■ Task item ■
Return a faithful copy of all the entries, omitting the images.

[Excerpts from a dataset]
========================

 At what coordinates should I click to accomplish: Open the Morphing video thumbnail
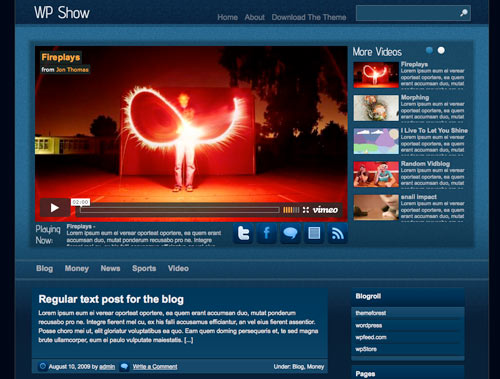376,108
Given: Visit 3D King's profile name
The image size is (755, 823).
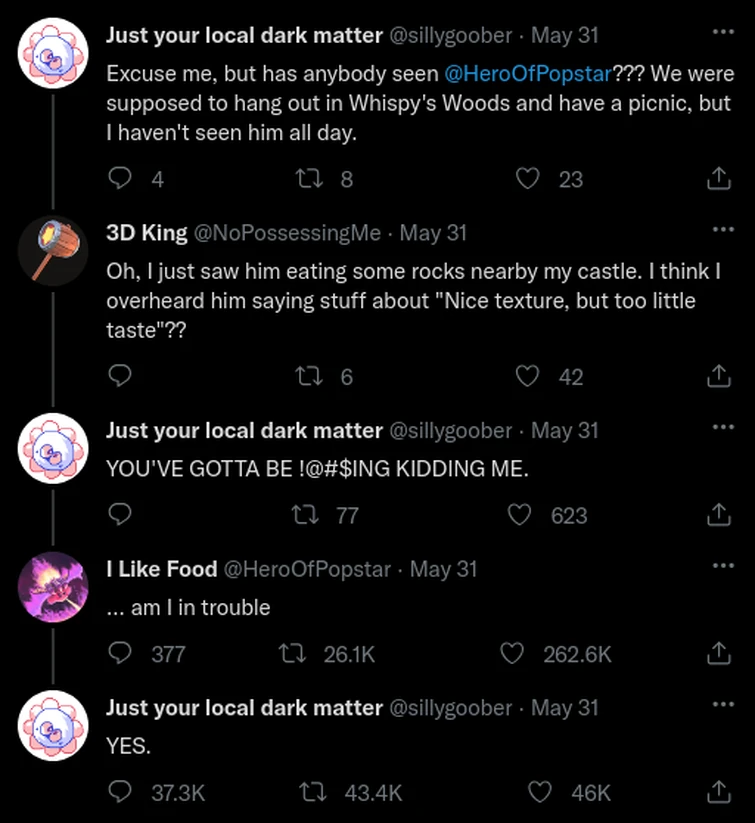Looking at the screenshot, I should (x=144, y=232).
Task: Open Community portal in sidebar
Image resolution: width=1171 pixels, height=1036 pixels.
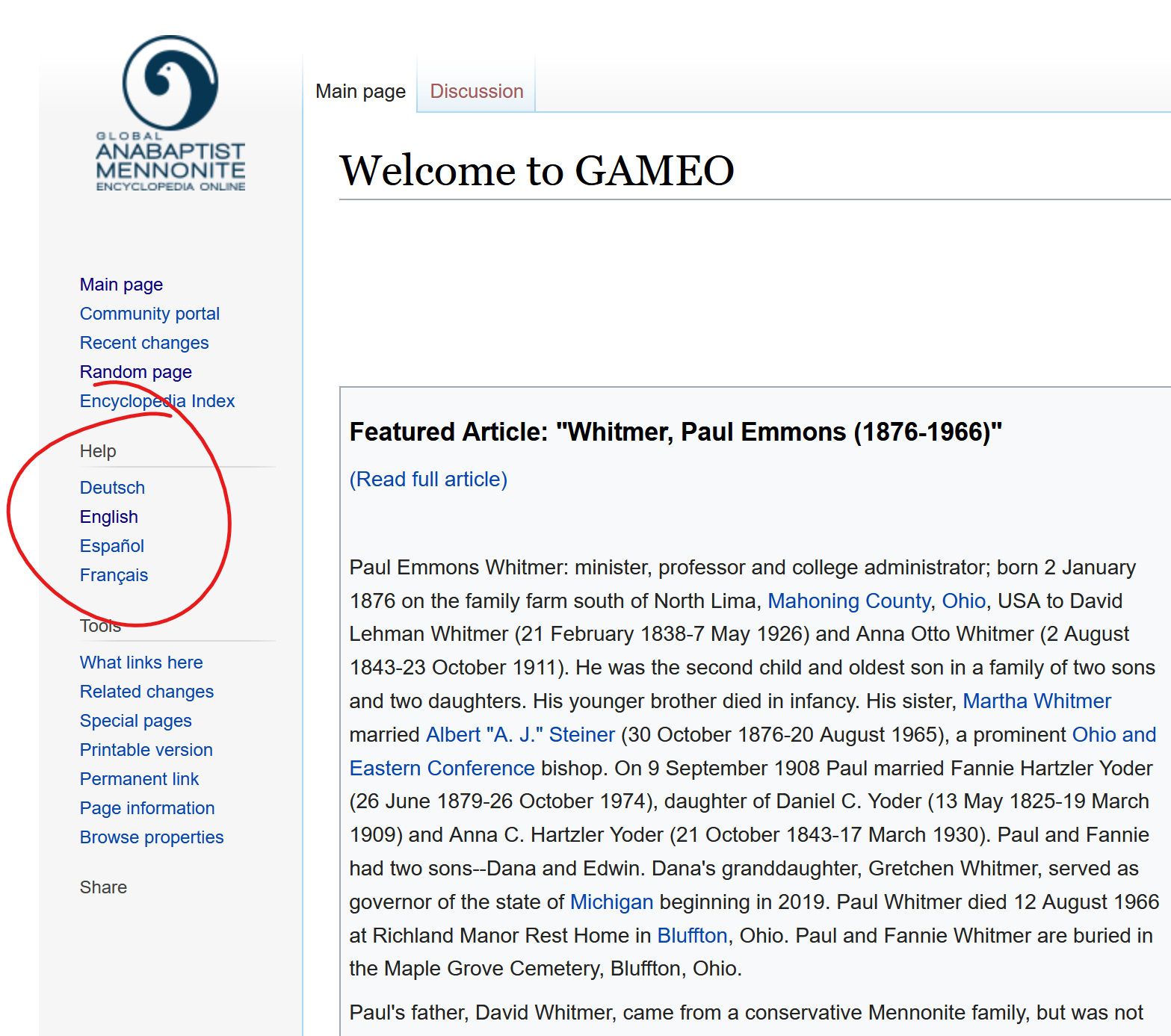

========================

■ Response box ■
 At what coordinates should I click to accomplish: Open the Morphing video thumbnail
376,108
Given: Visit 3D King's profile name
The image size is (755, 823).
Looking at the screenshot, I should (x=144, y=232).
Task: Open Community portal in sidebar
Image resolution: width=1171 pixels, height=1036 pixels.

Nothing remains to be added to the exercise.